With the ship already listing, Meyer had to find his way topside in the dark wearing only his skivvies, i.e., his undershirt and underpants. He also grabbed a pair of shoes he had just bought.
“I had shined them for about three days,” he said. “And I had my shoes and lost them somewhere along the way. I probably needed two hands to try and climb and get myself topside.”
Debris made it impossible to lower himself into the water off the port side of the ship. The only thing to do was to follow the ship around as within 12 minutes it capsized.
Then the Japanese pilots started strafing the survivors with machine gun fire, Meyer said.
“The projectiles hit the bottom of the ship and made such a racket I knew I had to get the hell out of there,” he said. “So I started sliding down. I looked up behind me and there was this big old chief electrician who looked like he weighed 300 pounds crashing down. I had to swim like hell to get out of the way.”
Meyer swam to nearby Ford Island and took cover in an open trench. Between bombings he and others would sneak between the buildings to see what was happening on Battleship Row.
“We just watched the world war from there,” Meyer said.
Fifty-eight of Meyer’s comrades did not survive to tell their tale. An incident later brought the magnitude of the disaster into focus. Meyer had caught some shrapnel in a finger and went looking for medical help.
“The nurse ran me off,” Meyer said. “She said guys with their arms missing and all blackened from being burned and you were worried about one finger. Later I thought about it and she was right. I shouldn’t have been there for just a little bleeding finger.”

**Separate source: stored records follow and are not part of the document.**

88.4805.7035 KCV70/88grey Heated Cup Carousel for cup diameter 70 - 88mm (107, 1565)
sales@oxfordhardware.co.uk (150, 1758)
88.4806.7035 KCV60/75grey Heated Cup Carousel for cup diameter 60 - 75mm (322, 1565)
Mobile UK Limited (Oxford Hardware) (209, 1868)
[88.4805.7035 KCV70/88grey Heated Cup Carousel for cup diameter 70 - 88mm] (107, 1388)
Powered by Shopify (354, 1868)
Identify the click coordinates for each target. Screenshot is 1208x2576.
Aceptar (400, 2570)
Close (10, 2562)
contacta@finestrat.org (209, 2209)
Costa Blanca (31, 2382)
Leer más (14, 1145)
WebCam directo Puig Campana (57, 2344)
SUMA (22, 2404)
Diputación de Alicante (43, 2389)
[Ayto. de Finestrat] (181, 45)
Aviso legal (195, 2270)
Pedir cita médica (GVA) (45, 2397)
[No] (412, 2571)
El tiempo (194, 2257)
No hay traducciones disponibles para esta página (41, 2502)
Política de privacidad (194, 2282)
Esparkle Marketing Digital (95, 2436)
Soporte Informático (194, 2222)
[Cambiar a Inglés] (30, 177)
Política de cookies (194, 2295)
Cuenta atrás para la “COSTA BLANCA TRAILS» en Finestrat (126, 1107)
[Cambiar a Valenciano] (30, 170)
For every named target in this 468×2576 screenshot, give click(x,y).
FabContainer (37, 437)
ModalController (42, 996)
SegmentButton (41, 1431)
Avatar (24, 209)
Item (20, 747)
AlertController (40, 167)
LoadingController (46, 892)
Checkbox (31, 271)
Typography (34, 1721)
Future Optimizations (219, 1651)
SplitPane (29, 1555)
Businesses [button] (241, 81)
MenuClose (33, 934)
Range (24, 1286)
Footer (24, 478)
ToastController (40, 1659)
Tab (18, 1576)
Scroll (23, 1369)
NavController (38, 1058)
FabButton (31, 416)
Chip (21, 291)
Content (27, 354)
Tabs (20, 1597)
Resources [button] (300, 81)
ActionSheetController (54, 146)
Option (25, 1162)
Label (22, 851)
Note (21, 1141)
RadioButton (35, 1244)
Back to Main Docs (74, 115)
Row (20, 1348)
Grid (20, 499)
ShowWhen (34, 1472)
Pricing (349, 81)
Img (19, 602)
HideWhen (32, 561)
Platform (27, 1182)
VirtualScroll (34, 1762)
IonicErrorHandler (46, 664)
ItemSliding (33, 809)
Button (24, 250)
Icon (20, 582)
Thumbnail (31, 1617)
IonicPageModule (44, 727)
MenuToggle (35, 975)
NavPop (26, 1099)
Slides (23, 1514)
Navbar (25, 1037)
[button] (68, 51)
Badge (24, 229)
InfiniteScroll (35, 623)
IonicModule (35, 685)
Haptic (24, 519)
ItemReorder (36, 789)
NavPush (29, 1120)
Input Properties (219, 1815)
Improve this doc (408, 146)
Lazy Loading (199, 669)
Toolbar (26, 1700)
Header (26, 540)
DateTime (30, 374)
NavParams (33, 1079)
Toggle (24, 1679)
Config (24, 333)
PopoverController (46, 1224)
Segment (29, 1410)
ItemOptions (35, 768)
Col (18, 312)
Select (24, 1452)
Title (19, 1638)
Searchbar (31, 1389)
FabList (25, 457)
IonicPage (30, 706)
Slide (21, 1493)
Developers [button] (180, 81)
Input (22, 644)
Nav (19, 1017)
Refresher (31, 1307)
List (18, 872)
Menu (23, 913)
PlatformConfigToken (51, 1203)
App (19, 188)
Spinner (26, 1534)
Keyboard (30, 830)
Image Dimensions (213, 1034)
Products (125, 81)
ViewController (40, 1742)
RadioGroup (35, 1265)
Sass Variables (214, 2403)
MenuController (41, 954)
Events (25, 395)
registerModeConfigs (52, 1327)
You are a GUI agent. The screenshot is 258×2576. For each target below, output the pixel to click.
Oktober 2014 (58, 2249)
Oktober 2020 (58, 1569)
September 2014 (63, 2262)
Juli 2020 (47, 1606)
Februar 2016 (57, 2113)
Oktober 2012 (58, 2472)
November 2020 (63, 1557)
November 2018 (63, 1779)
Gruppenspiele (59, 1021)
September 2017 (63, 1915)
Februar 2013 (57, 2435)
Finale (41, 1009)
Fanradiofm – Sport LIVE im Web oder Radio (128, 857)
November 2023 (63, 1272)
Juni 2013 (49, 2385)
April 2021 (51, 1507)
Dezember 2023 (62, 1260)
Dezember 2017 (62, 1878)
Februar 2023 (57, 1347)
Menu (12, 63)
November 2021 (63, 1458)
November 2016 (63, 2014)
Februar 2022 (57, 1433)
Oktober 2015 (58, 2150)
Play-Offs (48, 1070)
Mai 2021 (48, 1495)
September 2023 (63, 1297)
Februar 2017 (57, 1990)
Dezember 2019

Meyer’s next ship proved to be far luckier. For three years and nine months he served aboard the USS Detroit. At Pearl the Japanese torpedoes missed the Detroit and she never took a hit during the war after that. And, the Detroit was sitting in Tokyo Bay when, aboard the USS Missouri, General Douglas MacArthur signed the peace treaty ending World War II.
“That was the best 18 seconds of my life,” Meyer said.
During the groundbreaking, Clouser said the mission of the VFW is to “foster camaraderie among United States veterans of overseas conflicts and to serve our veterans in our communities and to advocate for all veterans.”
Now that Lytle has its first ever VFW home the post will be able to “advance the ability to serve our veterans and our military in our community,” he said.
“The members of the Lytle VFW are excited for the future and look forward to the ability to serve veterans by giving them a safe place to come for assistance,” Clouser said.
The youngest servicemen in the 1941 attacks, who were 17 years old, would be turning 99 this year. It is unknown how many survivors are still here to share their stories with younger generations.